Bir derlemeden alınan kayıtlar
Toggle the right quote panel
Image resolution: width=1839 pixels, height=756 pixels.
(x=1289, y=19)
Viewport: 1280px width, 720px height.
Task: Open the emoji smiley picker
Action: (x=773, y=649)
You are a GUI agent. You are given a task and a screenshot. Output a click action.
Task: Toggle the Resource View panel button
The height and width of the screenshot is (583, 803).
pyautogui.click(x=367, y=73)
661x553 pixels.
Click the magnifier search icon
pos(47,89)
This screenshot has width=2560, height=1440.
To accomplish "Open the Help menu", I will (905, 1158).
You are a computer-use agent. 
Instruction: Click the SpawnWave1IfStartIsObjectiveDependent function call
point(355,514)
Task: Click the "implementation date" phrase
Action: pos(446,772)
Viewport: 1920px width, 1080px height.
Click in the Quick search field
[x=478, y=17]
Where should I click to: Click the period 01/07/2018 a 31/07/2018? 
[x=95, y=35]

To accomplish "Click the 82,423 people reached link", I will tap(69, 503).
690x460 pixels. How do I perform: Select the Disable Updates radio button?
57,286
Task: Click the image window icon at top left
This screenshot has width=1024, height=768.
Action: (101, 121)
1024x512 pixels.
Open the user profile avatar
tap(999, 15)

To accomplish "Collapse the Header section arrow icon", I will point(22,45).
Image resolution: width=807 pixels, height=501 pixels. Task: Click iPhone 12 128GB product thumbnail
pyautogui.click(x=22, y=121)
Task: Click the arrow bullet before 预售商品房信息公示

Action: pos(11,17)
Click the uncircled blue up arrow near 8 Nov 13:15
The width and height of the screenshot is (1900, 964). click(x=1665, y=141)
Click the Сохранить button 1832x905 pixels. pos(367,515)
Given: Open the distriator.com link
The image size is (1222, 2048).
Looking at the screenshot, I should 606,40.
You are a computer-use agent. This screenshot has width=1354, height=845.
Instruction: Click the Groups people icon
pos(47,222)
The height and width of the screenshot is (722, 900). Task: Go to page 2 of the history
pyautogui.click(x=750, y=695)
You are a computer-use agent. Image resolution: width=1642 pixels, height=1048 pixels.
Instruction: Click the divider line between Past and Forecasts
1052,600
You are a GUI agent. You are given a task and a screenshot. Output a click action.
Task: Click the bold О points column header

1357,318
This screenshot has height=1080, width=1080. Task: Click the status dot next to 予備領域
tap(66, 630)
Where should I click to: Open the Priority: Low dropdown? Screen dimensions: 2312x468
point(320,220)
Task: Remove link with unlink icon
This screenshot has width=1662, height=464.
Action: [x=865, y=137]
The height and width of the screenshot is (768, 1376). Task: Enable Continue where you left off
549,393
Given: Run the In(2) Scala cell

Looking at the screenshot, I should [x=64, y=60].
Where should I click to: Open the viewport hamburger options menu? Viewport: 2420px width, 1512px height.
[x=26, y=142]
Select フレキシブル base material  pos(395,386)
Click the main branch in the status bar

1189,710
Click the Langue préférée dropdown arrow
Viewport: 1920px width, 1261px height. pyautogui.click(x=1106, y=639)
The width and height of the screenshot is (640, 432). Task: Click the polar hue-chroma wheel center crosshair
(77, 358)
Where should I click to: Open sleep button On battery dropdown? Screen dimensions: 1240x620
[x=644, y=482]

▶ Görev yönergeleri: Yukarıdaki satırların tamamını, boş satırları atlayıp her satır için bir dize olacak şekilde bir JSON listesine koyun.

▶ Tamamlanan görev:
[
  "Toggle the right quote panel",
  "Image resolution: width=1839 pixels, height=756 pixels.",
  "(x=1289, y=19)",
  "Viewport: 1280px width, 720px height.",
  "Task: Open the emoji smiley picker",
  "Action: (x=773, y=649)",
  "You are a GUI agent. You are given a task and a screenshot. Output a click action.",
  "Task: Toggle the Resource View panel button",
  "The height and width of the screenshot is (583, 803).",
  "pyautogui.click(x=367, y=73)",
  "661x553 pixels.",
  "Click the magnifier search icon",
  "pos(47,89)",
  "This screenshot has width=2560, height=1440.",
  "To accomplish \"Open the Help menu\", I will (905, 1158).",
  "You are a computer-use agent. ",
  "Instruction: Click the SpawnWave1IfStartIsObjectiveDependent function call",
  "point(355,514)",
  "Task: Click the \"implementation date\" phrase",
  "Action: pos(446,772)",
  "Viewport: 1920px width, 1080px height.",
  "Click in the Quick search field",
  "[x=478, y=17]",
  "Where should I click to: Click the period 01/07/2018 a 31/07/2018? ",
  "[x=95, y=35]",
  "To accomplish \"Click the 82,423 people reached link\", I will tap(69, 503).",
  "690x460 pixels. How do I perform: Select the Disable Updates radio button?",
  "57,286",
  "Task: Click the image window icon at top left",
  "This screenshot has width=1024, height=768.",
  "Action: (101, 121)",
  "1024x512 pixels.",
  "Open the user profile avatar",
  "tap(999, 15)",
  "To accomplish \"Collapse the Header section arrow icon\", I will point(22,45).",
  "Image resolution: width=807 pixels, height=501 pixels. Task: Click iPhone 12 128GB product thumbnail",
  "pyautogui.click(x=22, y=121)",
  "Task: Click the arrow bullet before 预售商品房信息公示",
  "Action: pos(11,17)",
  "Click the uncircled blue up arrow near 8 Nov 13:15",
  "The width and height of the screenshot is (1900, 964). click(x=1665, y=141)",
  "Click the Сохранить button 1832x905 pixels. pos(367,515)",
  "Given: Open the distriator.com link",
  "The image size is (1222, 2048).",
  "Looking at the screenshot, I should 606,40.",
  "You are a computer-use agent. This screenshot has width=1354, height=845.",
  "Instruction: Click the Groups people icon",
  "pos(47,222)",
  "The height and width of the screenshot is (722, 900). Task: Go to page 2 of the history",
  "pyautogui.click(x=750, y=695)",
  "You are a computer-use agent. Image resolution: width=1642 pixels, height=1048 pixels.",
  "Instruction: Click the divider line between Past and Forecasts",
  "1052,600",
  "You are a GUI agent. You are given a task and a screenshot. Output a click action.",
  "Task: Click the bold О points column header",
  "1357,318",
  "This screenshot has height=1080, width=1080. Task: Click the status dot next to 予備領域",
  "tap(66, 630)",
  "Where should I click to: Open the Priority: Low dropdown? Screen dimensions: 2312x468",
  "point(320,220)",
  "Task: Remove link with unlink icon",
  "This screenshot has width=1662, height=464.",
  "Action: [x=865, y=137]",
  "The height and width of the screenshot is (768, 1376). Task: Enable Continue where you left off",
  "549,393",
  "Given: Run the In(2) Scala cell",
  "Looking at the screenshot, I should [x=64, y=60].",
  "Where should I click to: Open the viewport hamburger options menu? Viewport: 2420px width, 1512px height.",
  "[x=26, y=142]",
  "Select フレキシブル base material  pos(395,386)",
  "Click the main branch in the status bar",
  "1189,710",
  "Click the Langue préférée dropdown arrow",
  "Viewport: 1920px width, 1261px height. pyautogui.click(x=1106, y=639)",
  "The width and height of the screenshot is (640, 432). Task: Click the polar hue-chroma wheel center crosshair",
  "(77, 358)",
  "Where should I click to: Open sleep button On battery dropdown? Screen dimensions: 1240x620",
  "[x=644, y=482]"
]